=== What the task asks ===
What you write should be an exact repeat of the lines from the one with "You are a computer-use" through the final line below, minus the pictures.

(Stored data)
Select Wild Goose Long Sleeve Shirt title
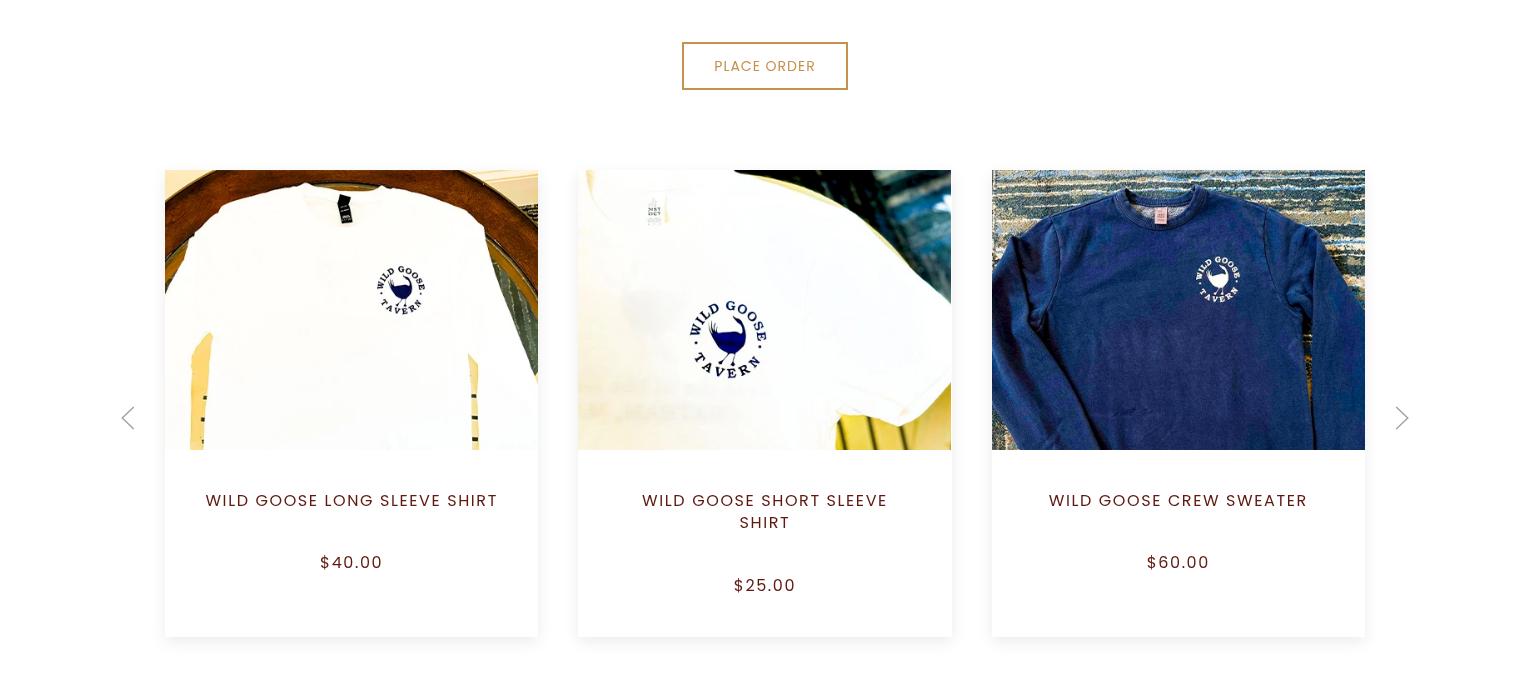The image size is (1530, 698). (x=351, y=501)
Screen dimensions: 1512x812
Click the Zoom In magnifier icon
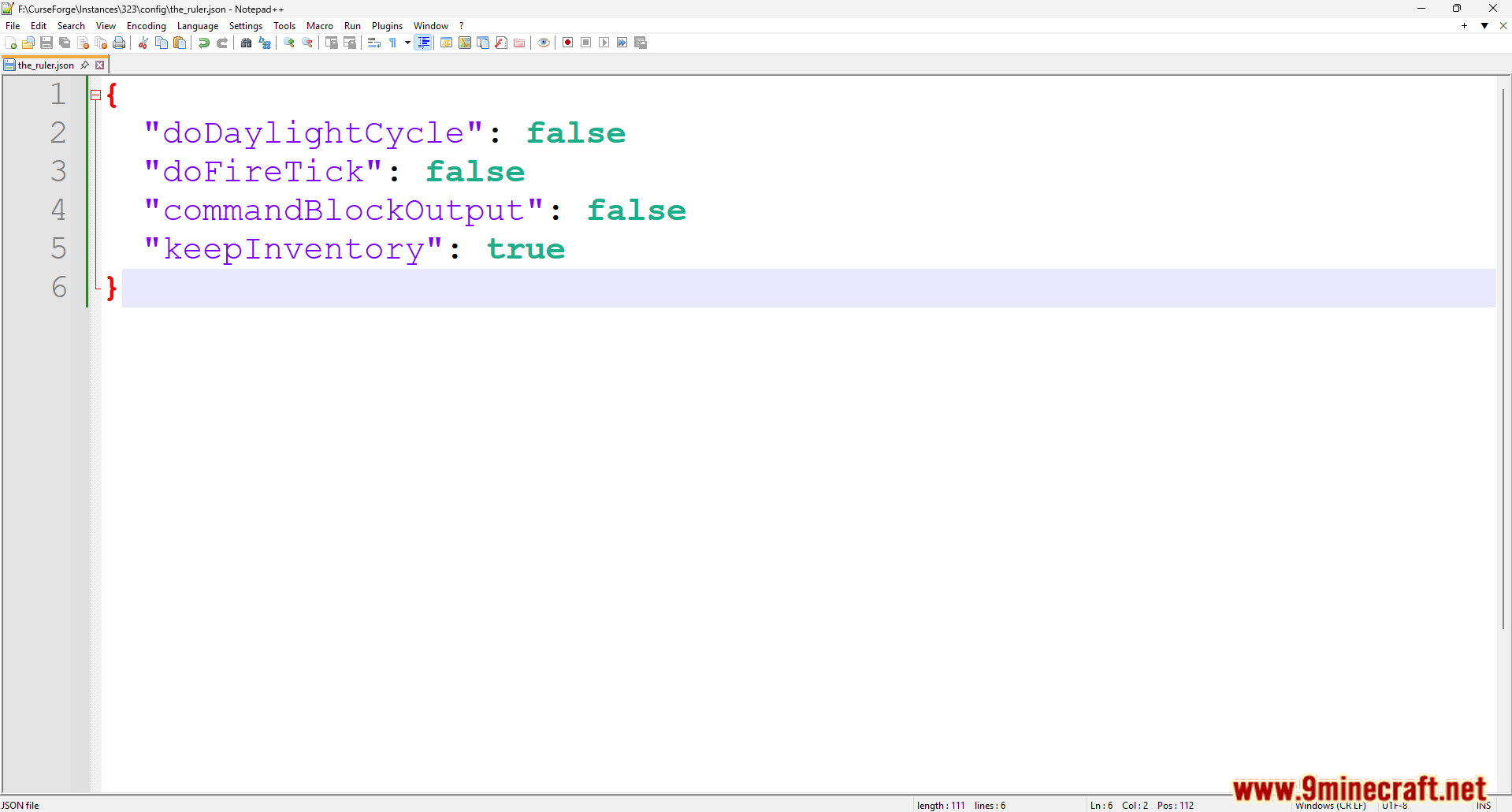(x=289, y=43)
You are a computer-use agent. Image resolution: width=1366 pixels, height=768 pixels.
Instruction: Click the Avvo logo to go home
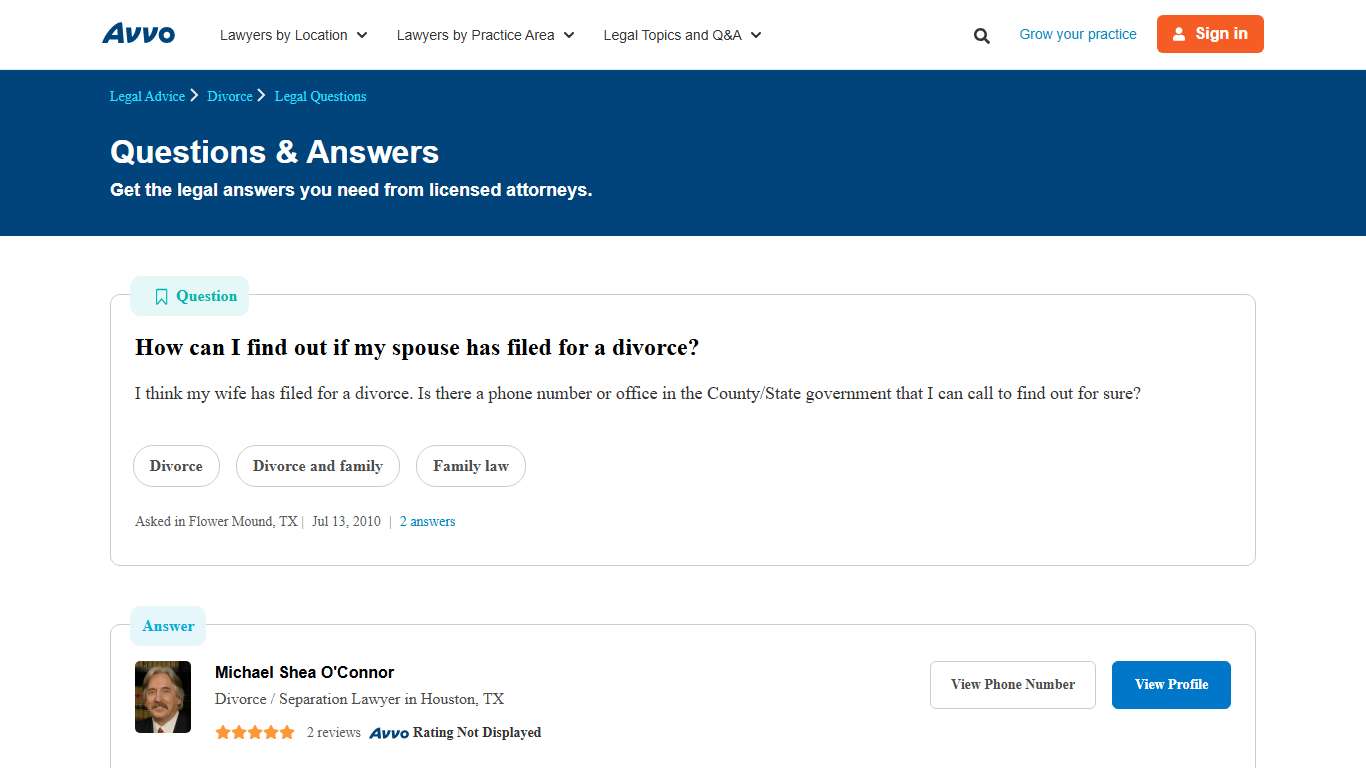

=== Result for this task ===
You are a computer-use agent. Image resolution: width=1366 pixels, height=768 pixels.
Instruction: Click the Avvo logo to go home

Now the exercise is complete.